We can create **Pandas Series also by providing iterable like a list**:

```
s = pd.Series(['a', 'b', 'c'])
```

This time the dtype is object:

```
0 a
1 b
2 c
dtype: object
```

If index is not provided as in the example with the dict - then automatic labels will be applied on the Series starting from 0.

## 4. Attributes of Pandas Series

Attributes are storing important information or performing features. Attributes can be invoked in this way:

```
s.dtype
```

which will result into:

`dtype('int64')`

Below you can find some of the most used Series attributes.

Let have the next Series:

```
x 1
y 2
z 3
dtype: int64
```

Below you can find the attribute, the explanation and the result of the execution.

**dtype**

Return the dtype object of the underlying data.

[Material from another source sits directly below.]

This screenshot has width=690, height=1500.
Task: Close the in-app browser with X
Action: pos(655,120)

Example result: `dtype('int64')`

**index**

The index (axis labels) of the Series.

Example result: `Index(['x', 'y', 'z'], dtype='object')`

**values**

Return Series as ndarray or ndarray-like depending on the dtype.

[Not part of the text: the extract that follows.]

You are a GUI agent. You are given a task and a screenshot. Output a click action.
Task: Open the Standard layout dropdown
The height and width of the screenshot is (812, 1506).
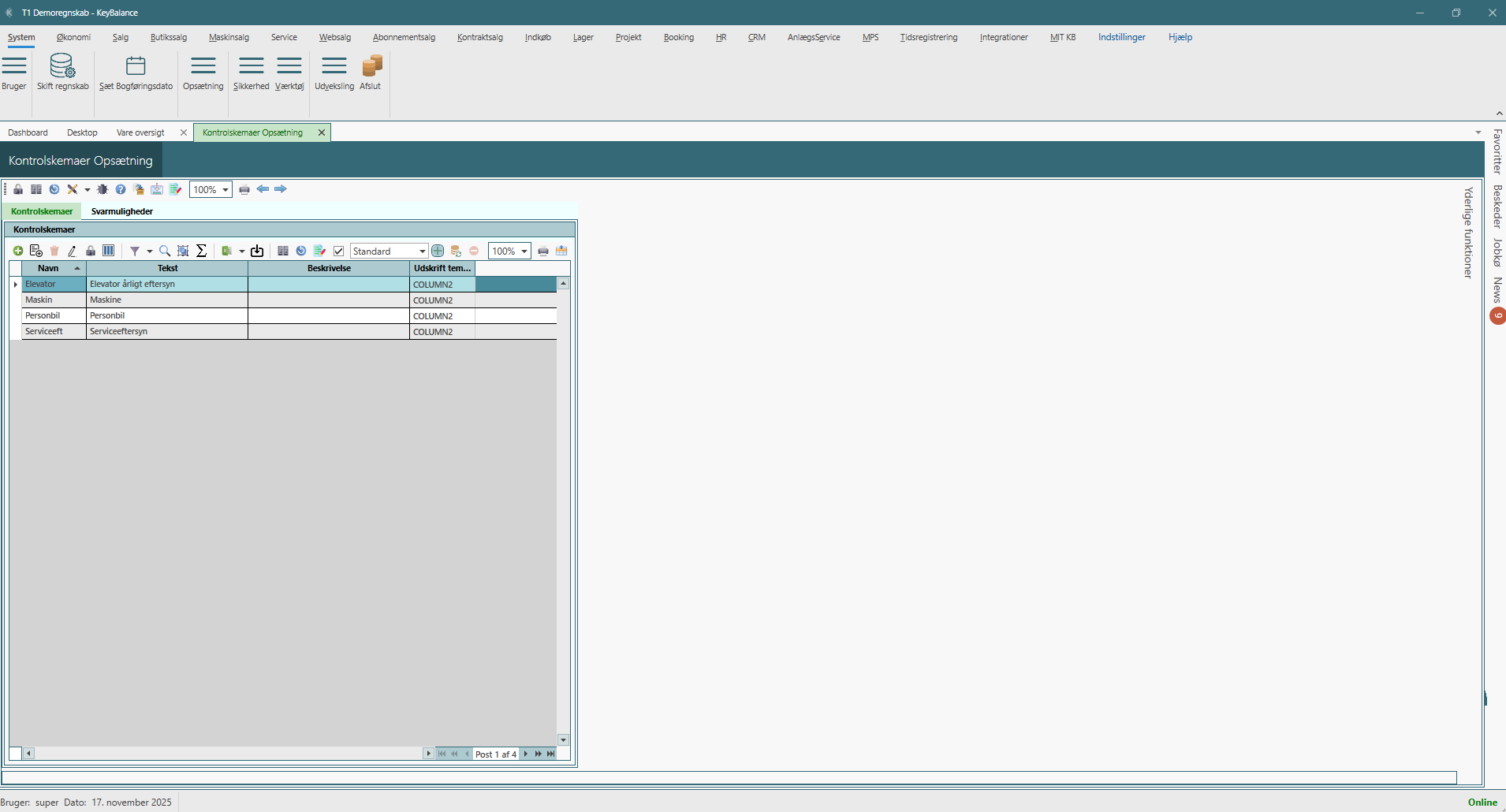click(x=422, y=251)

Example result: `array([1, 2, 3])`

**shape**

Return a tuple of the shape of the underlying data.

Example result: `(3,)`

**loc**

Access a group of rows and columns by label(s) or a boolean array.

```
s.loc(['x'])
```

Example result: `1`

## 5. Methods of Pandas Series

The core functionality of Pandas is available via methods. In this section you can find some of the **most popular Series methods**.

Currently the official documentation shows around 200 Pandas Series methods! Usually the difference between attributes and methods is the brackets - `()`

Let use the next Series and check the methods:

```
x 1
y 2
z 3
dtype: int64
```

Example usage of Series methods:

```
s.sum()
```

**sum**

Return the sum of the values over the requested axis.

Example result: `6`

**head([n])**Similar one is`tail()`

which returns the last n rows.

Return the first n rows.

`s.head(2)`

:

result:

```
x 1
y 2
dtype: int64
```

**isna()**

Detect missing values.

Example result:

```
x False
z False
y False
dtype: bool
```

**duplicated([keep])**

Indicate duplicate Series values.

Example result:

```
x False
z False
y False
dtype: bool
```

**fillna([value, method, axis, inplace, ...])**

Fill NA/NaN values using the specified method.

**sort_values([axis, ascending, inplace, ...])**

Sort by the values.

For example:

```
s.sort_values(ascending=False)
```

will return sorted Series:

z 3

y 2

x 1

dtype: int64

**Note:**

The original Series will not be changed. The copy of it will be returned.

### 5.1. Method alias

Those are special aliases for methods like String or Datetime. The idea is to use methods from spaces like: `StringMethods`

.

Example usage is:

```
s.str.count('a')
```

**str**

alias of pandas.core.strings.accessor.StringMethods

Some of the StringMethods are:

- pandas.Series.str.replace
- pandas.Series.str.contains
- pandas.Series.str.split
- pandas.Series.str.count

Example of using `.str`

accessor in real life: How to Replace Regex Groups in Pandas

**dt**

alias of pandas.core.indexes.accessors.CombinedDatetimelikeProperties

Some properties are:

Example of using `.dt`

accessor in real life: How to Extract Month and Year from DateTime column in Pandas

**Note:**

You can use those aliases only if the data has a specific type. Otherwise you will get an error:

For example accessing `.str`

on integer values will raise `AttributeError`

:

AttributeError: Can only use .str accessor with string values!